The following article supported what I have been reading over the past few years: that medical tests and treatments also have downsides, that it is possible to "know too much", that more harm than benefits can occur from certain tests, procedures, and medicines, and lifestyle changes (eat a less processed more plant-based diet, move more, and don't smoke) can be better than some medicines or certain procedures. The doctor mentioned in this article (Dr. H. Gilbert Welch) recently published a book aimed at the general public which I just read and highly recommend: Less Medicine, More Health. Dr. Welch is an academic physician, a professor at Dartmouth Medical School, and a nationally recognized expert on the effects of medical testing. In 2012 he published the well regarded and more technical and in-depth book on this issue: Overdiagnosed: Making People Sick in the Pursuit of Health. From The Atlantic:
The Downside of Medical Screening
If you had a disease, and you could find out sooner rather than later, why wouldn’t you?Medicine has long focused on early detection of diseases as part of a move toward preventive care. But imperfect tests, false positives, and overdiagnosis mean that sometimes the tests do more harm than good, and in recent years, there have been more recommendations to reduce some kinds of screening, including pap smears, colonoscopies, mammograms, and even annual pelvic exams.
“This is something we all need to understand, the two sides of early detection. It does help people, but it’s almost guaranteed to harm others,” said H. Gilbert Welch, a professor of medicine, public policy, and business administration at Dartmouth College, and author of the book Should I Be Tested for Cancer? (He reveals his answer in the book’s subtitle: “Maybe not.”)
The more you look for disease, the more you find it. And in the case of cancer, it’s hard for doctors to know if what they find is dangerous and needs to be addressed, or if it’s just a small tumor that won’t grow and poses no threat. “We can’t be sure which is which, so we treat everybody,” Welch explained at the Aspen Ideas Festival’s Spotlight Health session. “That means we’re treating people who will never experience problems from their disease.”
But they may experience problems from the treatment.The panel gave the example of prostate cancer, which is very common in men—one in seven American men will be diagnosed with it in their lifetimes. “But it turns out a lot of these cancers are very indolent,” said Jessica Herzstein, a preventive-medicine consultant and member of the U.S. Preventive Services Task Force. Around 30 to 40 percent of men who’ve been treated for prostate cancer likely had “slow-growing tumors that would never have become a threat to the man’s lifespan or health,” according to the Prostate Cancer Foundation.
In other words, “you’re going to die with them, not of them,” Herzstein said, “and the treatments are very very harmful.” Radiation therapy, for example, can cause incontinence and erectile dysfunction, and hormone therapy can cause osteoporosis and depression.

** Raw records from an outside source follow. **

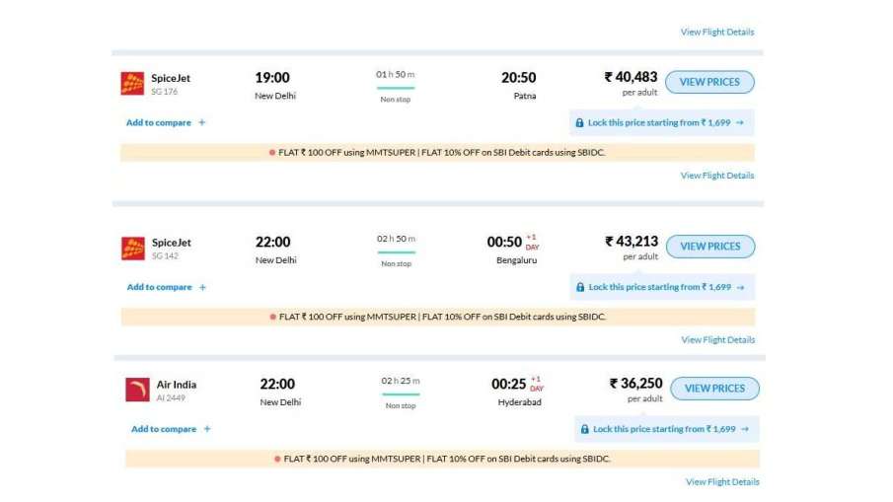Expand View Flight Details for the Bengaluru flight
The height and width of the screenshot is (502, 893).
pyautogui.click(x=718, y=340)
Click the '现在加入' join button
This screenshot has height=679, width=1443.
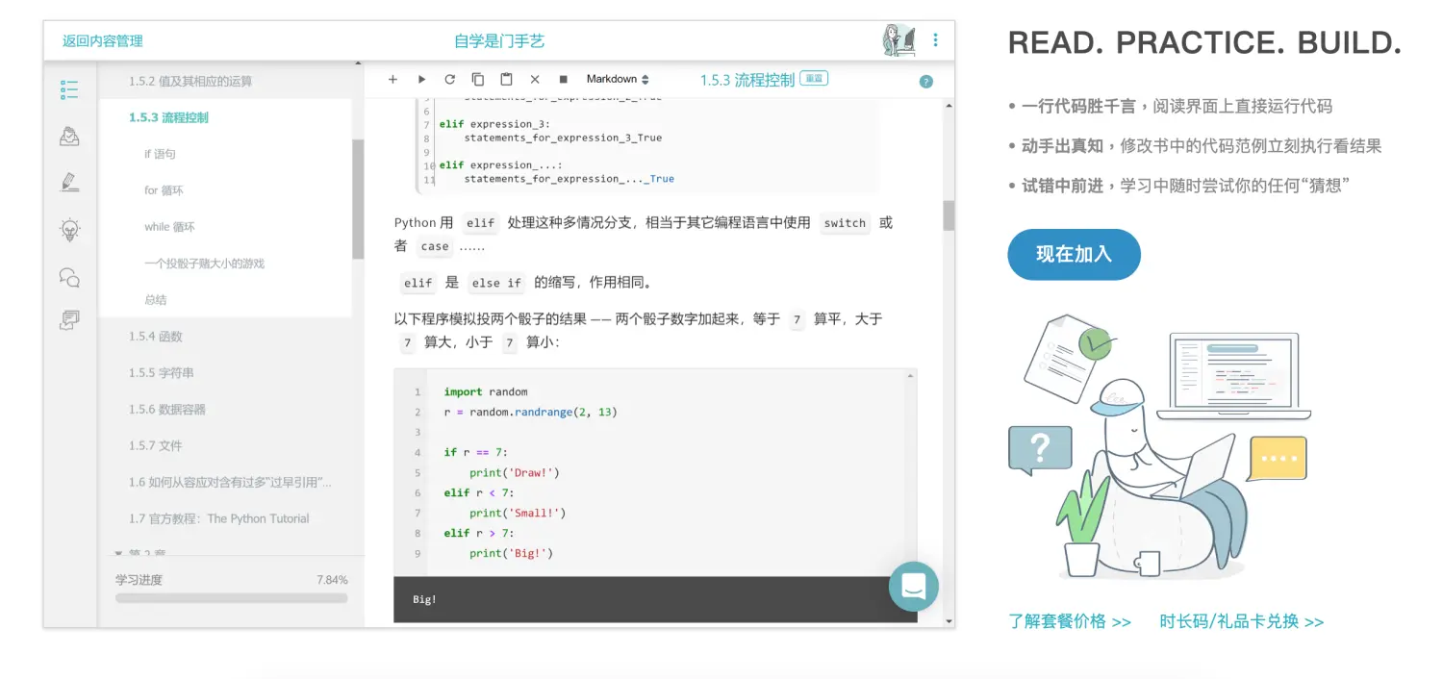1074,255
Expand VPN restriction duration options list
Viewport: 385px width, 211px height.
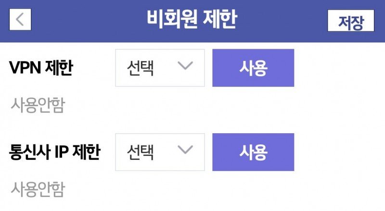pyautogui.click(x=160, y=68)
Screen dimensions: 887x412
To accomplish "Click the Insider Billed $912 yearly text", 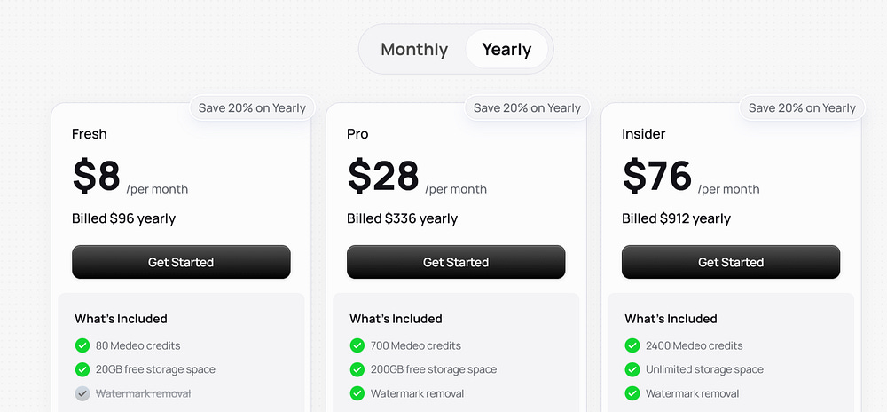I will pos(676,218).
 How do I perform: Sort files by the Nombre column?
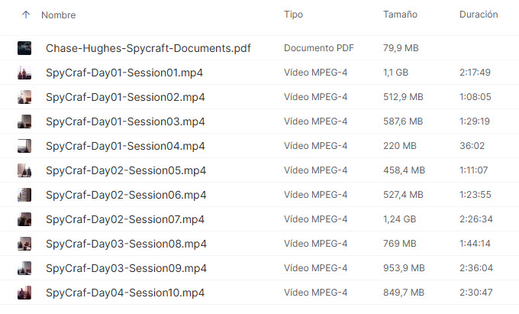tap(58, 15)
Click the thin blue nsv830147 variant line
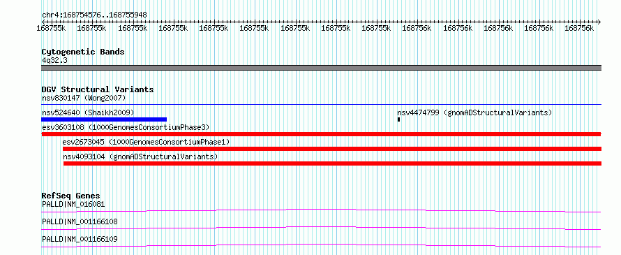Viewport: 621px width, 255px height. pyautogui.click(x=321, y=105)
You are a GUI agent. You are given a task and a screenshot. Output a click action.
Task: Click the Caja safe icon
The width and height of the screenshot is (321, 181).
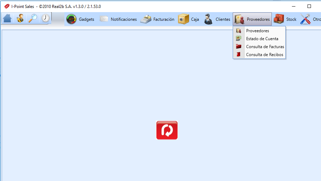click(x=183, y=19)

The possibility of a false positive is another downside. Not only could it lead to more invasive follow-up tests or treatments that aren’t needed, but it can also give patients unnecessary anxiety.“If we resolve the test by saying ‘The test was wrong, you’re fine!’, that’s one thing,” Welch said. “But most false alarms aren’t resolved that way. [It’s more like] ‘You don’t have cancer, but you have some abnormality that possibly puts you at a higher risk for cancer, but we’re not going to do anything about it. I think that’s where there can be [mental] harm.”

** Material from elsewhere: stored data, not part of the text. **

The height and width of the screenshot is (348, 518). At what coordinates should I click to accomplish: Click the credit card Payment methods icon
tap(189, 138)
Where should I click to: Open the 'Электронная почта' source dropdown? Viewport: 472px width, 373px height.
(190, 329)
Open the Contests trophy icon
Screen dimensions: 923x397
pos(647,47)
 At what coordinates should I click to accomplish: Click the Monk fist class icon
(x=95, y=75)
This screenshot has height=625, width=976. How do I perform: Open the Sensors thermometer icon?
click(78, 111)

Ultimately, it comes down to a weighing of the benefits and the harms, and, in the absence of clear evidence, the preferences of the patient. The U.S. Preventive Services Task Force helps identify which tests are beneficial by evaluating and grading them. It gives tests an A if there’s a high certainty of substantial benefit, a B if there’s moderate certainty of substantial benefit, a C if there’s moderate certainty of a small benefit, a D if there’s moderate or high certainty of no benefit, and an I if the evidence is just too insufficient to say.

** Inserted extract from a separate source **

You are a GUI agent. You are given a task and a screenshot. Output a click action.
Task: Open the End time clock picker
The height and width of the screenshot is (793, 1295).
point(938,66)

The task force gave prostate cancer screening a D. HIV screening got an A. For breast cancer screening, an always-controversial topic, the results vary. Breast self-exams got a D. Mammograms got a B, but only for women between 50 and 74 years old. For women in their 40s, the grade is a C, meaning the task force recommends patients and physicians discuss and decide together.
Before getting a screening test, patients should think about what would happen if they get a positive result, and if they’d be ready for it, Welch advised. “If I were to go through this, and have this diagnosis, would I want to have this surgery?” Herzstein asked, posing a hypothetical. Would you want to undergo the biopsy, the chemo, whatever treatments come next? “Maybe you don’t even want to go there if there is no treatment for the disease,” she added. Welch gives an example. “With Alzheimer’s disease that’s a fundamental question: What are you going to do with a positive result?” he asked.